26 May: Afternoon ride to Ashwell

John F writes: Perfect cycling weather tempted 11 riders to Brookside for the 2:00 p.m. start. It was good to see several of our less frequent members whom we hope will be able to join us more often. We were treated to fine views from the top of Chapel Hill including an air display at Duxford. After Barrington and Orwell we got to Wimpole Park with its huge crowds and a queue for the car park. In front of Wimpole we stopped for a short pause: enjoyed by all except presumably Daniel who was mending a rear-wheel puncture. Further fine views from Croydon Hill and a quick descent to Wenday, thence Shingay. The Edward VII pub at Guilden Morden was doing a roaring trade. I haven’t come across this pub name before. We arrived at Ashwell URC Hall at 4:20 p.m. to meet several of our day-riders. Cakes were scrumptious: and we were allowed to cut our own slices!

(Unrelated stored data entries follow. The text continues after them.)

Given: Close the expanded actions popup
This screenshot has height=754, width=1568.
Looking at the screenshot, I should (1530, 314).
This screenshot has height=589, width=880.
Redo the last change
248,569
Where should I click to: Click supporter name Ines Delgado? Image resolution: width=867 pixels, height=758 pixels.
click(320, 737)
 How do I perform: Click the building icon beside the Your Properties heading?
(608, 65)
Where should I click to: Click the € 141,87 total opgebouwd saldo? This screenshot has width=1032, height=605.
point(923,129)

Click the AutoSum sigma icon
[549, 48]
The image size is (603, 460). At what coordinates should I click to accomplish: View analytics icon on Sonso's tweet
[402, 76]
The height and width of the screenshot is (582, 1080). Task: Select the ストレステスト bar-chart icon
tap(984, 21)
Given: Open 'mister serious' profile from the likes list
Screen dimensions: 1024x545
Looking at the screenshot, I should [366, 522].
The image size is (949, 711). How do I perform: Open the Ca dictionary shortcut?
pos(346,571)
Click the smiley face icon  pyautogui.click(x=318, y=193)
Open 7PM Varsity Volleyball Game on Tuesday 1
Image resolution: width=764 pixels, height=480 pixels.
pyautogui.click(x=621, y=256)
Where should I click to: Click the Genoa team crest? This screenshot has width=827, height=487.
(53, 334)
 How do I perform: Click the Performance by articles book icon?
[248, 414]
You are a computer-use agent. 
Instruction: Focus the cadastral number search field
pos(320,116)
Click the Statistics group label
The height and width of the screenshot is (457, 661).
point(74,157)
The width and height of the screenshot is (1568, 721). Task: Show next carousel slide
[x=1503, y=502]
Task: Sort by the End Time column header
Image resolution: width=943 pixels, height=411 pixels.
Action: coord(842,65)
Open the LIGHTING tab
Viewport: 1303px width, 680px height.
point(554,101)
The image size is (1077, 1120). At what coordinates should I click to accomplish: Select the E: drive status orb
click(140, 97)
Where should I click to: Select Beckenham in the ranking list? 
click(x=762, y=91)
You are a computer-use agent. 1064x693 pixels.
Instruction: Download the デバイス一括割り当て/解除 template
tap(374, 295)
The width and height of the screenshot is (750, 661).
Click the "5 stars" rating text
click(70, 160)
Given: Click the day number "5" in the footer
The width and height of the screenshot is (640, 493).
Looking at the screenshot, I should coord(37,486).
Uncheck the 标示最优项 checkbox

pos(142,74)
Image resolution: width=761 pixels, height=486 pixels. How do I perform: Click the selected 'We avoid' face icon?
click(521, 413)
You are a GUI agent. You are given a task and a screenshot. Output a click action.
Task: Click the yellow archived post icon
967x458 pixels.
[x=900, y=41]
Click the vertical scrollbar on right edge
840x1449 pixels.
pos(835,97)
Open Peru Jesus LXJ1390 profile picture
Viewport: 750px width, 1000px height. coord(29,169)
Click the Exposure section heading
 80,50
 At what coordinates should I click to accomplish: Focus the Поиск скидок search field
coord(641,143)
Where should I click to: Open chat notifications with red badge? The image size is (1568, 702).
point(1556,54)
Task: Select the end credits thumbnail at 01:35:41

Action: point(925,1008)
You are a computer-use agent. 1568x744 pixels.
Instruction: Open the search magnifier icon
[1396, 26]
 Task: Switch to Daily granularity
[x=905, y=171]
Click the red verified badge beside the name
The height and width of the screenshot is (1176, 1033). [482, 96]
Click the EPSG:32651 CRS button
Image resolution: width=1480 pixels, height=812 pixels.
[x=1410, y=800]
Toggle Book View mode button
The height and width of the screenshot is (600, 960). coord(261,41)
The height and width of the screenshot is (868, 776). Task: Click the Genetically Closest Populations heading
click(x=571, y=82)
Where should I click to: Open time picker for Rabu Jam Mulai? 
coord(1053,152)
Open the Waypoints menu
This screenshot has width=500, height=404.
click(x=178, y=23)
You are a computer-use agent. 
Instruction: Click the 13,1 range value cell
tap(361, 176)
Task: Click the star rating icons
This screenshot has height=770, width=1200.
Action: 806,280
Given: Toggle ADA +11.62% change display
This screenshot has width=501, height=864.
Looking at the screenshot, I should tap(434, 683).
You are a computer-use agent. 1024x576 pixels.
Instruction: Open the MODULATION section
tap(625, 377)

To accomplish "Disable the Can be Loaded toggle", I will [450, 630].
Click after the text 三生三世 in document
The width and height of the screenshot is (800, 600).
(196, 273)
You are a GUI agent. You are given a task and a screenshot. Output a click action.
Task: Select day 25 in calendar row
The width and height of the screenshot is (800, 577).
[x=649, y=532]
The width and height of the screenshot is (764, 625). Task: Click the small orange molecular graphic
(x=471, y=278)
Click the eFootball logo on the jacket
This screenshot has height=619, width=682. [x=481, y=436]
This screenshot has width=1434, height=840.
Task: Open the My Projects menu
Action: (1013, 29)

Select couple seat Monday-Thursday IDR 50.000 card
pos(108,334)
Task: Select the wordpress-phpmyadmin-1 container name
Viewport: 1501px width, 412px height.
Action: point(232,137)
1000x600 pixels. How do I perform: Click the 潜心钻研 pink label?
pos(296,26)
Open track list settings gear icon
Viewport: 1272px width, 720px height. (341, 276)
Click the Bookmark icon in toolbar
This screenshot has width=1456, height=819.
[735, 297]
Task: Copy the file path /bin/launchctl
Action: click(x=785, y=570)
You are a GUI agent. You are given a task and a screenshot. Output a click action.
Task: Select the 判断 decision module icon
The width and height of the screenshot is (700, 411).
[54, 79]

After tea we took the direct route back with a following breeze via Steeple Morden, Littlington, Kneesworth, to rejoin the outward route at Barrington. From high ground we had a splendid view of the Red Arrows display. I was home at 6:30 pm. my GPS having recorded a distance of 37 miles. John Ferguson

Thursday, 23 May 2013

23 May: Thursday ride to Swavesey and St Neots

Edward writes: Today was another twist in our fortunes with the weather in that it was very cool and blustery and with a forecast for rain in the afternoon. This was familiar weather to those who had returned from France where the weather was cool and windy. Tony H was our leader today for the ride out to St. Neots and nine riders arrived at Haslingfield not deterred by Tony’s uncanny knack of leading rides on days when the weather is doing its best to displease.

We set off into a stiff northerly wind through Harlton and onto the Eversdens. This brought us to Kingston and Bourn and the long, but slight climb up to the A428. Whilst the main group kept to the road it goes without saying that Adrian put in a bit of off-road work by going through Childerley Gate before rejoining us all in Boxworth. This was now downhill to a busy A14 which we crossed on the flyover and a mile and a half later we were in Swavesey and the Baptist Chapel. As we always report this is a firm favourite with the club and the ladies, this week represented by the Swavesey Fete organisers, did us proud with a fine selection of home-made cakes plus a drink all for £1.50. As is often the case we were joined by other members, many of whom were tempted into a second course.


Sadly, it was time to leave and out we went into the wind and the threat of rain looking imminent. We went to Fenstanton, back over the A14 and along into Hilton where we caught in a heavy shower, but luckily the cricket pavilion was nearby so we took shelter there until it had passed. From here to Graveley and its wind turbines requires a couple of long stretches into the wind but we finally made it and then turned past Toseland wood and another long run down to the B1043 and then into a busy market day in St. Neots and lunch at the Ambiance Cafe.

St Neots

Strangely, most of us sat outside to either eat sandwiches or food ordered from inside. However, Sarah had made a cake, she said to welcome back the French tourists, but really she just likes baking cakes, and this was readily eaten by us all. After our treat it was time to move on but not before taking shelter from a sudden squall. Sarah left us here to head towards St.Ives and probably into the wind the rest of us headed to towards Waresley but with the benefit of the wind. All around were threatening clouds as we made our way via Waresley to Great Gransden, Caxton and Bourn.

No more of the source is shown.